Modelling Language (2404.09579v1)

Published 15 Apr 2024 in cs.CL and cs.AI

Abstract: This paper argues that LLMs have a valuable scientific role to play in serving as scientific models of a language. Linguistic study should not only be concerned with the cognitive processes behind linguistic competence, but also with language understood as an external, social entity. Once this is recognized, the value of LLMs as scientific models becomes clear. This paper defends this position against a number of arguments to the effect that LLMs provide no linguistic insight. It also draws upon recent work in philosophy of science to show how LLMs could serve as scientific models.

Citations (4)

View on Semantic Scholar

Summary

The paper presents a novel argument that LLMs effectively model language as a public E-language, broadening traditional linguistic inquiry.
It demonstrates that rigorous evaluation and XAI methods uncover key syntactic and semantic features correlating with human judgments.
Grindrod refutes criticisms by showing that iterative LLM training processes yield robust data, paving the way for comprehensive social linguistic studies.

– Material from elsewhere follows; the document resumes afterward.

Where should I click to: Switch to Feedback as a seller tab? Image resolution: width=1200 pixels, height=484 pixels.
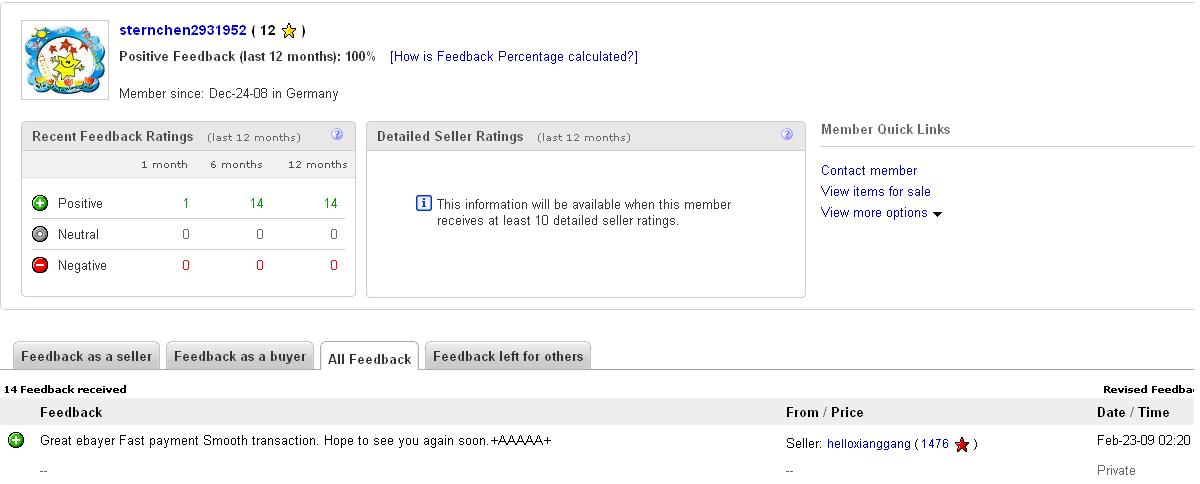86,356
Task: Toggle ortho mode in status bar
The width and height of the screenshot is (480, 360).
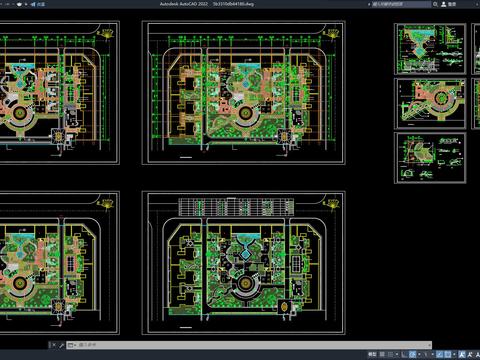Action: pyautogui.click(x=404, y=354)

The Role of LLMs in Linguistic Inquiry

The paper "Modelling Language" by Jumbly Grindrod, published by the University of Reading, presents a comprehensive argument that LLMs can play a scientific role in the understanding of language as an external, social entity, rather than purely as a cognitive phenomenon. Grindrod's chief assertion is that linguistic paper should encompass language as a public phenomenon—an E-language, as termed by Chomsky (1986).

Insights from Prior Arguments

Grindrod begins by addressing existing viewpoints on whether LLMs can contribute to linguistic inquiry. Computational linguists like Baroni (2022) and Piantadosi (2023) argue affirmatively, suggesting that LLMs, through their predictive and explanatory capabilities, can offer valuable insights. Conversely, critics align with Chomsky, Roberts, and Watumull (2023) and Dupre (2021), who argue that linguistic insights from LLMs are inherently limited by their design and training paradigms, which differ significantly from human linguistic processes.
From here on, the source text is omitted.